Where a line of the material includes the string "agent", copy that line.
Start of Extracted records
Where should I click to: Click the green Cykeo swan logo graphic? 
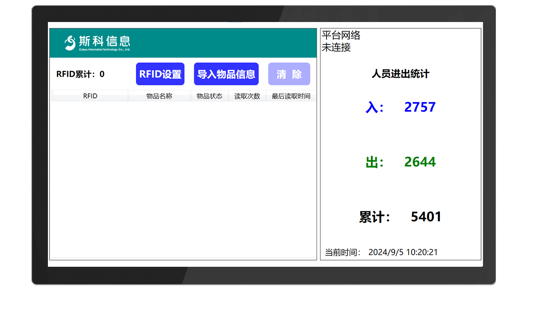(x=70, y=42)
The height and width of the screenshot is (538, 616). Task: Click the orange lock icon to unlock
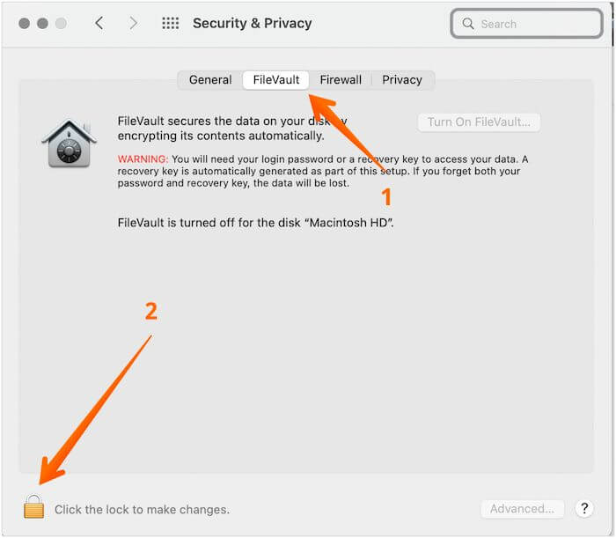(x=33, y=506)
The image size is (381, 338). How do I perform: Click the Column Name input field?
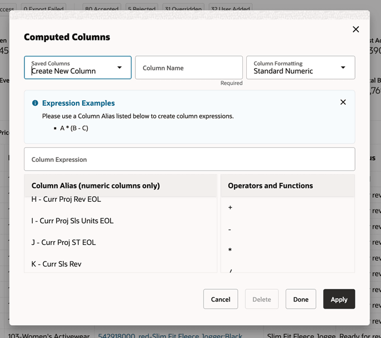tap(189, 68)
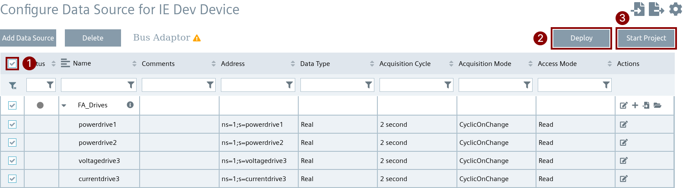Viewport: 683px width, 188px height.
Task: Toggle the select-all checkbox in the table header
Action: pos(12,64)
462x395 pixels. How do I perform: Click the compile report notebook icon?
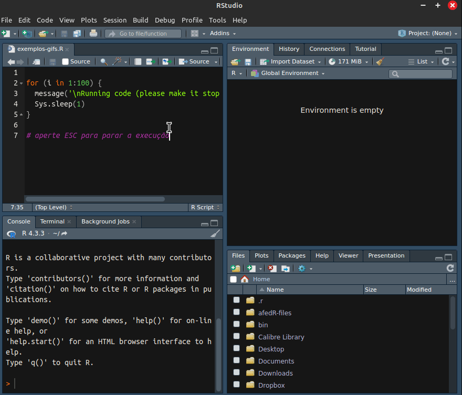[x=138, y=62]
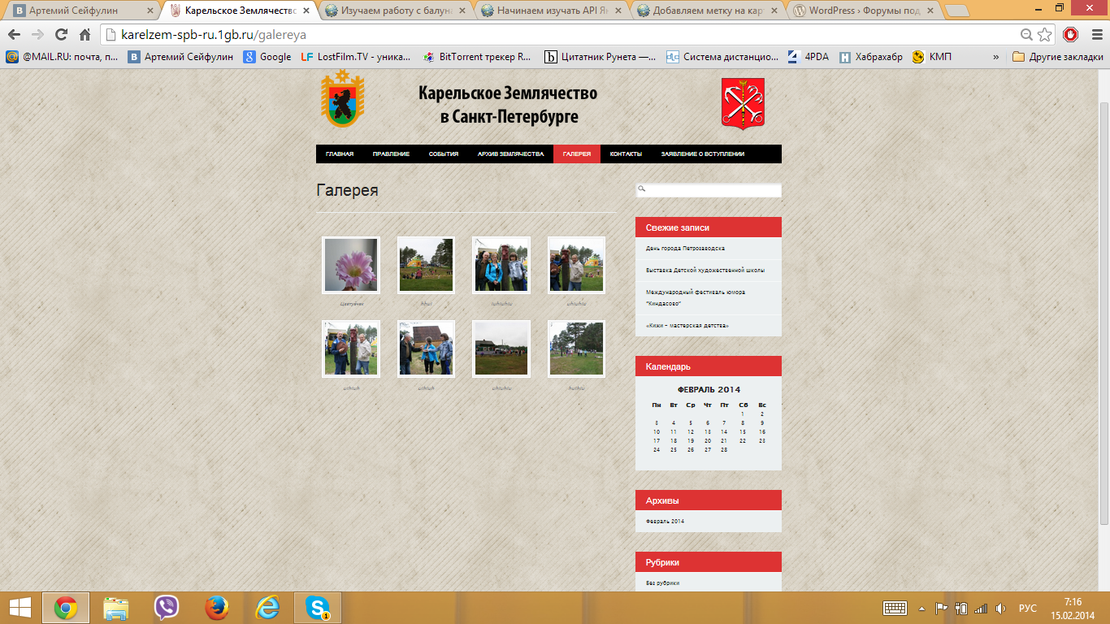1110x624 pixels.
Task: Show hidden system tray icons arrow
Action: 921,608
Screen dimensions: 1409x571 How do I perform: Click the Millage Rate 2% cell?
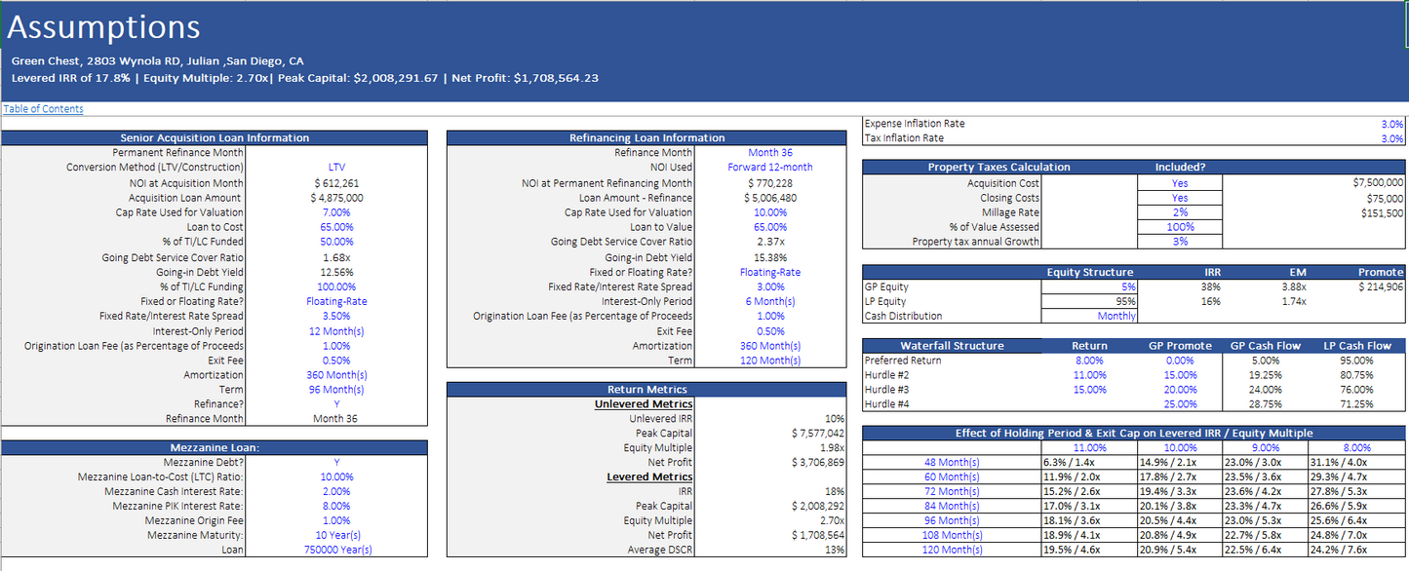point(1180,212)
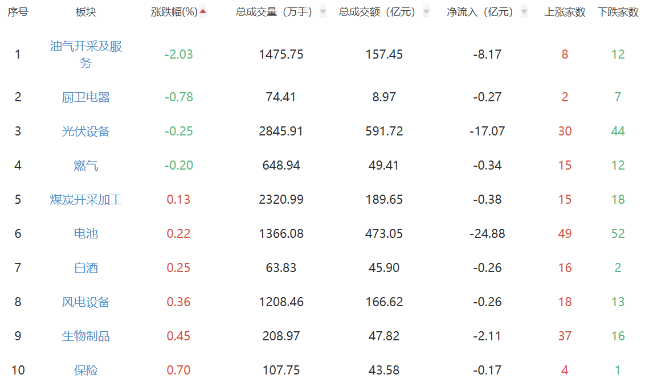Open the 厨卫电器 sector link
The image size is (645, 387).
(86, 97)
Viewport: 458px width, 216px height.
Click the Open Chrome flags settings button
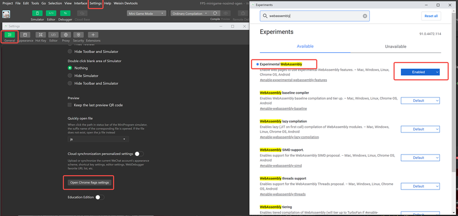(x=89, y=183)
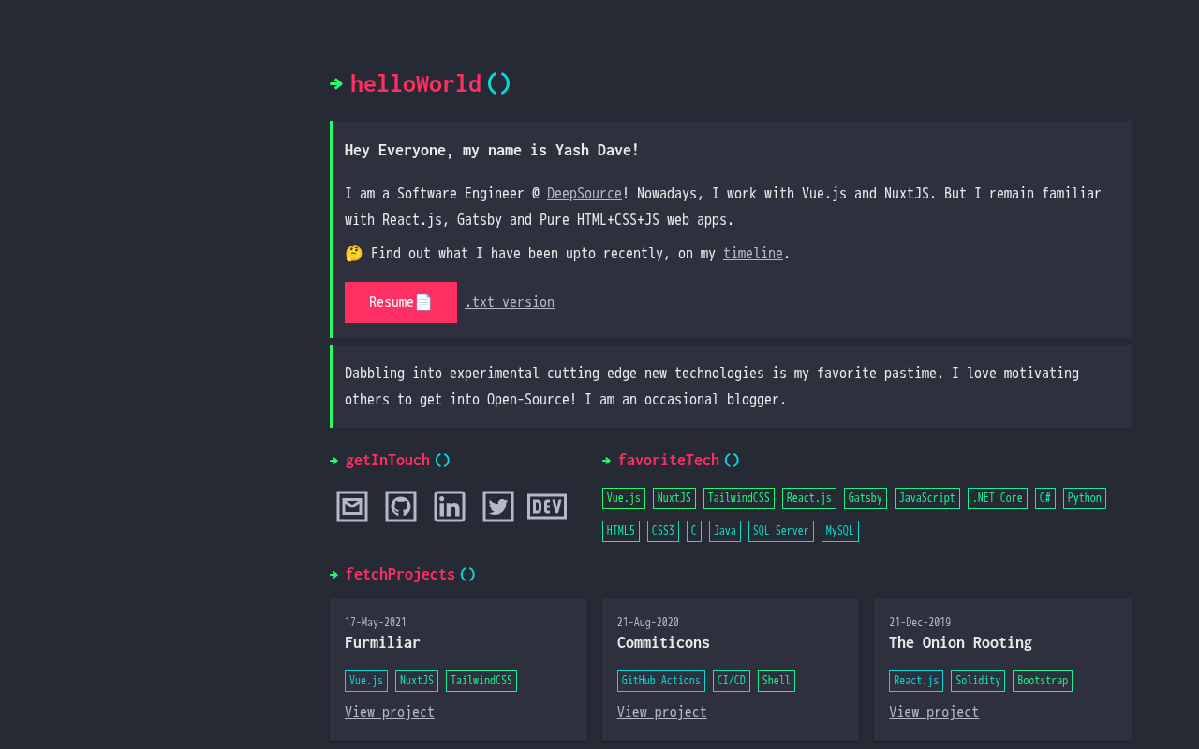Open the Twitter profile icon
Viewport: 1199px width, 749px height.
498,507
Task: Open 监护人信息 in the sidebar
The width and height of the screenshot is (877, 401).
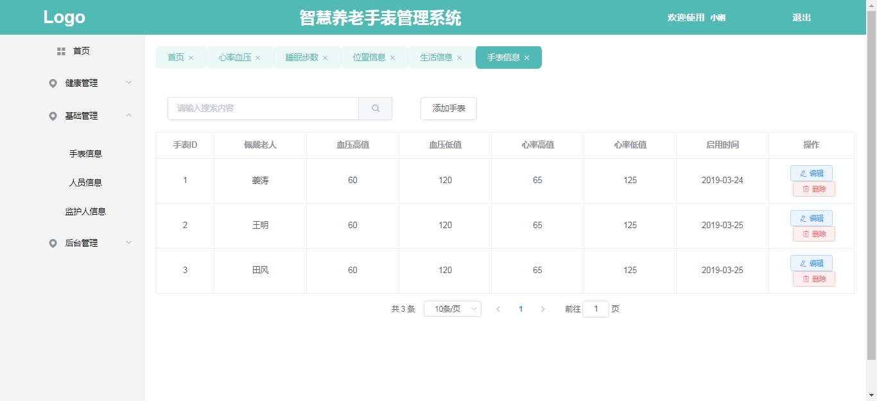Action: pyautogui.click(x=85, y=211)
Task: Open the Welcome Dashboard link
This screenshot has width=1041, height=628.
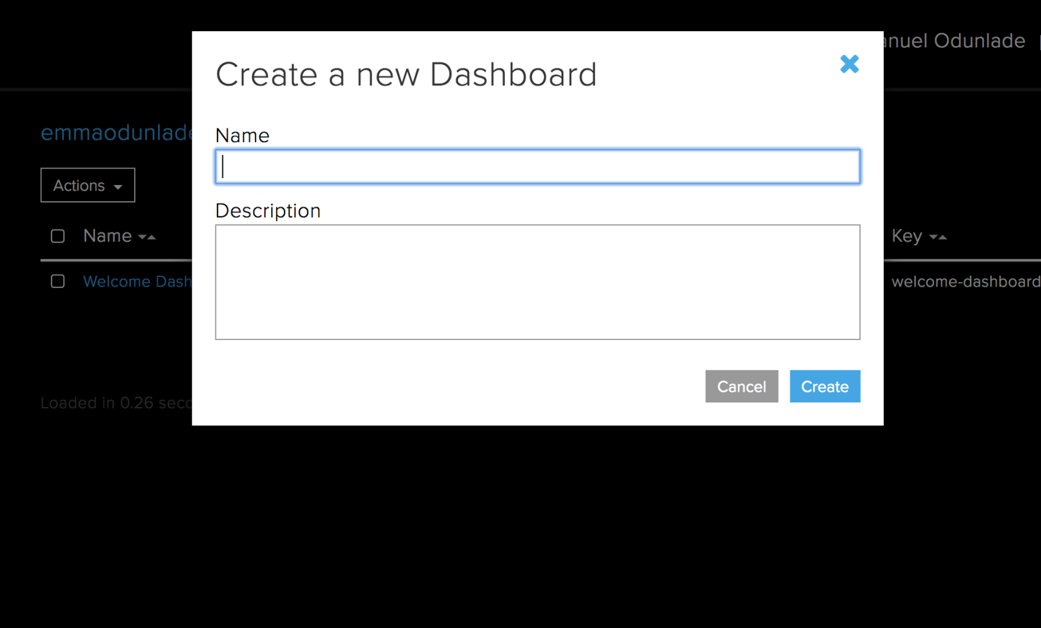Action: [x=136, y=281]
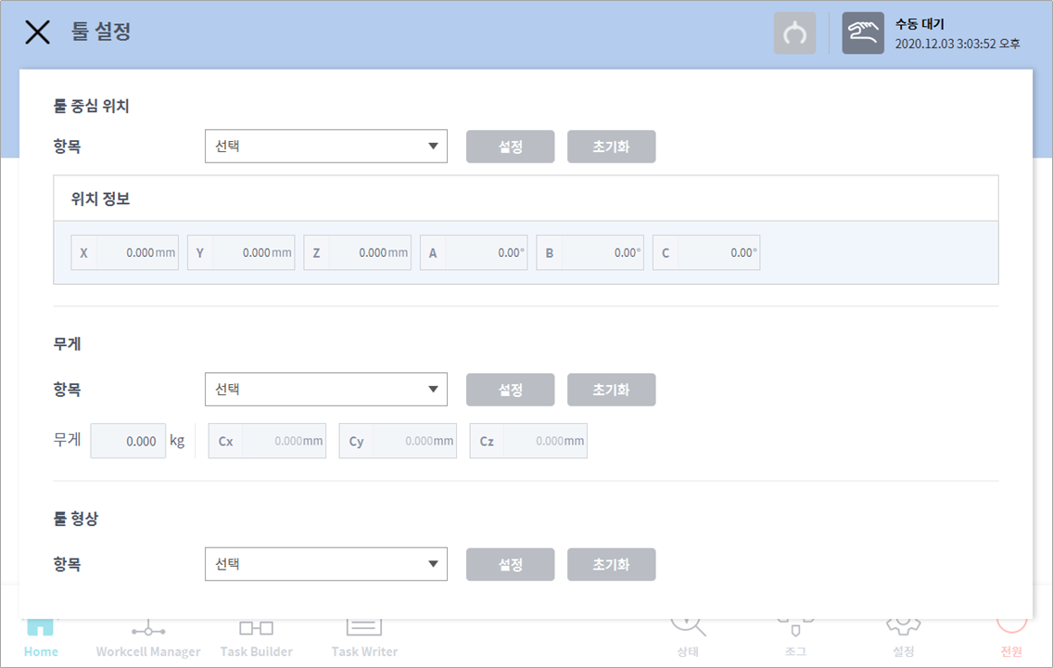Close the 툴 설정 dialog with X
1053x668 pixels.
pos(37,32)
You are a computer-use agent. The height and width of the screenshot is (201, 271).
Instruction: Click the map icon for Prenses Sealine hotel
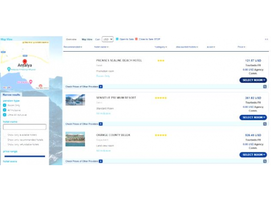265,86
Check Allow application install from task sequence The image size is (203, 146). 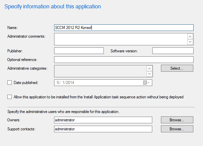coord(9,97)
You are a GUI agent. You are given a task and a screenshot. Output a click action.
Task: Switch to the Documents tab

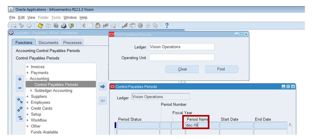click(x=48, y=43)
End of Extracted records
## Answer area
You are a computer-use agent. The height and width of the screenshot is (201, 271).
You are a GUI agent. You are given a task and a screenshot. Output a click action.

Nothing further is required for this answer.